Evento segnalato da Archivio Ophen Virtual Art di Salerno 

 

lunedì 4 maggio 2020

VENEZIA, VISIONI ALTRE / COME VIVREMO IN UN PROSSIMO FUTURO? | How will we live in the future?







www.visionialtre.it

COME VIVREMO IN UN PROSSIMO FUTURO? | How will we live in the future?
18 maggio – 15 ottobre 2020A cura di
Adolfina de Stefani con la collaborazione di Guenda Mai

COME VIVREMO IN UN PROSSIMO FUTURO? | How will we live in the future?
Gli artisti che ne fanno parte, sono i protagonisti di una nuova stagione artistica che avrà come inizio il 18 maggio 2020
VISIONI ALTRE Campo del Ghetto Novo 2918, 30121 VENEZIA.

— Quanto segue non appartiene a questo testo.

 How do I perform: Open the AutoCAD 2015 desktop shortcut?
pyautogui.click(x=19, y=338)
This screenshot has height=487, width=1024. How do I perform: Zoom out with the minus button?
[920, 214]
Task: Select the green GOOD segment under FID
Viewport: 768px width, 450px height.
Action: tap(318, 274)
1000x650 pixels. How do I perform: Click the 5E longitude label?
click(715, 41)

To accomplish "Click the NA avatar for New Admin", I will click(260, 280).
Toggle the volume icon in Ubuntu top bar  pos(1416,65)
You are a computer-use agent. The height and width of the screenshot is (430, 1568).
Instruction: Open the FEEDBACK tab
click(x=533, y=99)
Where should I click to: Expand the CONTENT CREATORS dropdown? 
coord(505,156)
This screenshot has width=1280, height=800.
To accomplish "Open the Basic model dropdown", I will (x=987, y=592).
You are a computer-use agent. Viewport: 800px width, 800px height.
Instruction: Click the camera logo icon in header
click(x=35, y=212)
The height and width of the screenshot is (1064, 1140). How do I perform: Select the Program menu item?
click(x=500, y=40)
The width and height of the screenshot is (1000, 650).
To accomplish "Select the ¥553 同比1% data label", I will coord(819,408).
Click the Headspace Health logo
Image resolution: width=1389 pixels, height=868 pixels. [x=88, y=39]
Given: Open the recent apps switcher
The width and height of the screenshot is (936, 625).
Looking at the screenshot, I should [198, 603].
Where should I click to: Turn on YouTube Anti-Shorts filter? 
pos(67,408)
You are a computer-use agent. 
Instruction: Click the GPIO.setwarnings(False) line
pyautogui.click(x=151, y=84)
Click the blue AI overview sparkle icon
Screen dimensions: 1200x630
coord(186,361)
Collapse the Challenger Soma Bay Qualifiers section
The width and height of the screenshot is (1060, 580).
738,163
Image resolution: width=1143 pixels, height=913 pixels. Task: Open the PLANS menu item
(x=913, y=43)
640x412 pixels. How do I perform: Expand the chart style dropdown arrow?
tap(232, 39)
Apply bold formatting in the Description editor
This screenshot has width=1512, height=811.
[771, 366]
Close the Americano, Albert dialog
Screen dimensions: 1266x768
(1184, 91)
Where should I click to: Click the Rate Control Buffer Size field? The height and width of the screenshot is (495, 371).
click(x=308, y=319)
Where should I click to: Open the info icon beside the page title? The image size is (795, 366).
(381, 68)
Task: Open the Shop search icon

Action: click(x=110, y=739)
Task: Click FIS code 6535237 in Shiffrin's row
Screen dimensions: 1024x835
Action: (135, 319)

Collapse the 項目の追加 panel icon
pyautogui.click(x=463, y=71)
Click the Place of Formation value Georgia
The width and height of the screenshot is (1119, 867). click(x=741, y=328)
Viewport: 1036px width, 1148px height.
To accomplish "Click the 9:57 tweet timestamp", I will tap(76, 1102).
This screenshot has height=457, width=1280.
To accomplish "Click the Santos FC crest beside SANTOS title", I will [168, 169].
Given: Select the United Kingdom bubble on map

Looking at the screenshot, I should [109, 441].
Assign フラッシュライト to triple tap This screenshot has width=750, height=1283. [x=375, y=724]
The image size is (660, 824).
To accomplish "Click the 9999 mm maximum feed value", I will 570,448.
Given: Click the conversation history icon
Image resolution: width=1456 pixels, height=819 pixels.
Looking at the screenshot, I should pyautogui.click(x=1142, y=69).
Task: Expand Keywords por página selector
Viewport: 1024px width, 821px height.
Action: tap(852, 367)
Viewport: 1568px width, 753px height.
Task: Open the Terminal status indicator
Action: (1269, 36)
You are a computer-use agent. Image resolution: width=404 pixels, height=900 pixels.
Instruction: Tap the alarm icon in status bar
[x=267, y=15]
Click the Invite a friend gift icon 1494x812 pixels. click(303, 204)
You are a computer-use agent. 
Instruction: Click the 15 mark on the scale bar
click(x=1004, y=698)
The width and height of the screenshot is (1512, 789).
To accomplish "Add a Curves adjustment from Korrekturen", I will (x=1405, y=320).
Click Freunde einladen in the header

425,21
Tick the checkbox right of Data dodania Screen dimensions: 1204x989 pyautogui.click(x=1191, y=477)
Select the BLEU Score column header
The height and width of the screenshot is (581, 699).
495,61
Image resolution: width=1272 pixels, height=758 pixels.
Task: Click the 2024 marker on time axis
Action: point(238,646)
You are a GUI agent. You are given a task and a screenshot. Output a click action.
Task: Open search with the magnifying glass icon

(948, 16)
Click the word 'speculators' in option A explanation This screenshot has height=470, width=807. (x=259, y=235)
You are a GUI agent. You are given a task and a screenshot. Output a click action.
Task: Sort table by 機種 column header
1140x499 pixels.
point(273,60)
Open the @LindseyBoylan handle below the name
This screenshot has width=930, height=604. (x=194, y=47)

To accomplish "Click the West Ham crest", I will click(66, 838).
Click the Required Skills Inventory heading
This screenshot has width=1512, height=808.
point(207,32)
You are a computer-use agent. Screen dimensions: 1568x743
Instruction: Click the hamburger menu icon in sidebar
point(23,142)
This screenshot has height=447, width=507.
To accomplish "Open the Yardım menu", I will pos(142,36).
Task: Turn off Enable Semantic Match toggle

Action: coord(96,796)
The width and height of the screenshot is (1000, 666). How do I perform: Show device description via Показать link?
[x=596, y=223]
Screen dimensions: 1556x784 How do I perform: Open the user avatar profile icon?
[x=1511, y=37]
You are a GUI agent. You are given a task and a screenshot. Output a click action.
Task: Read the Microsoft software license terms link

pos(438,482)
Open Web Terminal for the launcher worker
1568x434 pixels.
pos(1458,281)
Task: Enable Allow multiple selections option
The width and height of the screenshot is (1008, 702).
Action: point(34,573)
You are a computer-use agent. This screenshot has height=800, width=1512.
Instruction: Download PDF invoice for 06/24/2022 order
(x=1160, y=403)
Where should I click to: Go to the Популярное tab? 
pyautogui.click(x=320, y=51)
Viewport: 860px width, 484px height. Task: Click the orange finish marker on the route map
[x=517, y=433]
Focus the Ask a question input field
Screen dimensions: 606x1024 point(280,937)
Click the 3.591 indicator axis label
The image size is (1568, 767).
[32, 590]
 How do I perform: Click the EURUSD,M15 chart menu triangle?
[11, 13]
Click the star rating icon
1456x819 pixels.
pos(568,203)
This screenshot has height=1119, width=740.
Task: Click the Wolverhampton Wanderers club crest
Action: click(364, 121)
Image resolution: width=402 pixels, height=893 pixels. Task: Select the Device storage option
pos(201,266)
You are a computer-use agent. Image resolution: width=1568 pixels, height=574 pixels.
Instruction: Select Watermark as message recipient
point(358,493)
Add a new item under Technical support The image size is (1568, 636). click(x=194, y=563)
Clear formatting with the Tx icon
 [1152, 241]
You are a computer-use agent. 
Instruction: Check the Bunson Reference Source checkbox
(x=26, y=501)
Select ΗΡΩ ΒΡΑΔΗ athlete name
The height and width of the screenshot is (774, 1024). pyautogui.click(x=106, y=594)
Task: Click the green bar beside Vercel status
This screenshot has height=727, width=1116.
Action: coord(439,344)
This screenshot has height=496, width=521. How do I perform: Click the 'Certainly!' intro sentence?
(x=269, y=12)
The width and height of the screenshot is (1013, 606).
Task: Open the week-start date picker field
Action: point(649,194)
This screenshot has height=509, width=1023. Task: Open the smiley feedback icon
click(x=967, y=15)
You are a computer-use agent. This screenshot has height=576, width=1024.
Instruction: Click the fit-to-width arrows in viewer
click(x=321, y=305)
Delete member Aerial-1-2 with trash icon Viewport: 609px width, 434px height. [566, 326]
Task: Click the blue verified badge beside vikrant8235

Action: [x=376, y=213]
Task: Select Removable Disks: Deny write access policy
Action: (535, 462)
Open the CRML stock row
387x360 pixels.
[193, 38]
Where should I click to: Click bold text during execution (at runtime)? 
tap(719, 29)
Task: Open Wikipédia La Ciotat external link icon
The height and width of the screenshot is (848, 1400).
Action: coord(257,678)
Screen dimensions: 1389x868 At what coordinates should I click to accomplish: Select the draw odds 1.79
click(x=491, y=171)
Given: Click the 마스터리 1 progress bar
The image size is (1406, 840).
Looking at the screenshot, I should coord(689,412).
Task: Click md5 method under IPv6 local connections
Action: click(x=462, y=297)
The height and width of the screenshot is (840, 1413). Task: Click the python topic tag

Un’avventura che inizia con la presentazione di opere di vario genere ma tutte con un denominatore comune e che avrà il suo consolidamento con una serie di incontri e azioni che ci permetteranno di cogliere le tante sfumature del tema proposto attraverso la lente di artisti differenti, impegnati nella ricerca e nella sperimentazione su tutti i fronti.



COME VIVREMO IN UN PROSSIMO FUTURO? | How will we live in the future?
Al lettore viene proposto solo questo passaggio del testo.